Do ponto de vista artístico e arqueológico existem pouquíssimos achados que recordam a cidade romana e aquela medieval.

Os primeiros documentos artísticos de um certo interesse são constituídos por um notável grupo de igrejas românico-góticas das quais restam numerosos elementos: a fachada da catedral (fim do XIII), os belos portais de Sant’Agostino (1413), Catedral de San Francesco (1356-73) e Catedral de San Domenico (1395).
Até a chegada do renascimento, o ambiente artístico pesarese apresenta múltiplos contatos com a arte veneta, confirmado por algumas pinturas venezianas atualmente conservadas no Museu Cívico.

O renascimento é representado pelo harmonioso Palácio Ducale, edificado por vontade de Alessandro Sforza na segunda metade do século XV, reconstruído após um incêndio por vontade de Bartolomeo e Girolamo Genga.

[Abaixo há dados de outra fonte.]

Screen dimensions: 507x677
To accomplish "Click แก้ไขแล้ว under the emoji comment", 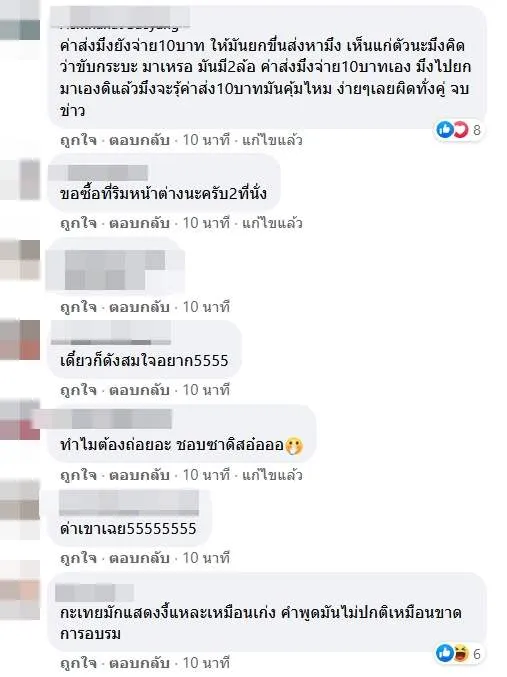I will click(272, 475).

O Laurana (arquiteto dálmata que operava em Urbino), presente na cidade em 1476, contribuiu para a edificação da Rocca Costanza, relevante exemplo da arquitetura militar, iniciada em 1474.

Nos redores da cidade, sobre as colinas de San Bartolo, localiza-se a Vila Imperial, que deve o seu nome ao imperador Federico III d’Asburgo que, hóspede dos Sforza em 1452, presenciou à fundação. Foi reconstruída em grande parte sob os Della Rovere a partir de 1530 por obra de Girolamo Genga, autor de grande parte da interessante decoração a fresco, da qual parteciparam Menzocchi, Dossi, Bronzino e Perin del Vaga.

No já citado Museu Cívico, que tem como sede o Palácio Mosca se nota a pala dell’Incoronazione della Vergine de Giovanni Bellini, um vértice da arte do 1400, e uma preciosa coleção de louça esmaltada que relembra como Pésaro teria sido, de 1462, um importante centro de produçao de louças esmaltadas, que desde o XV ao XVI século floresceram sob a proteção dos Sforza.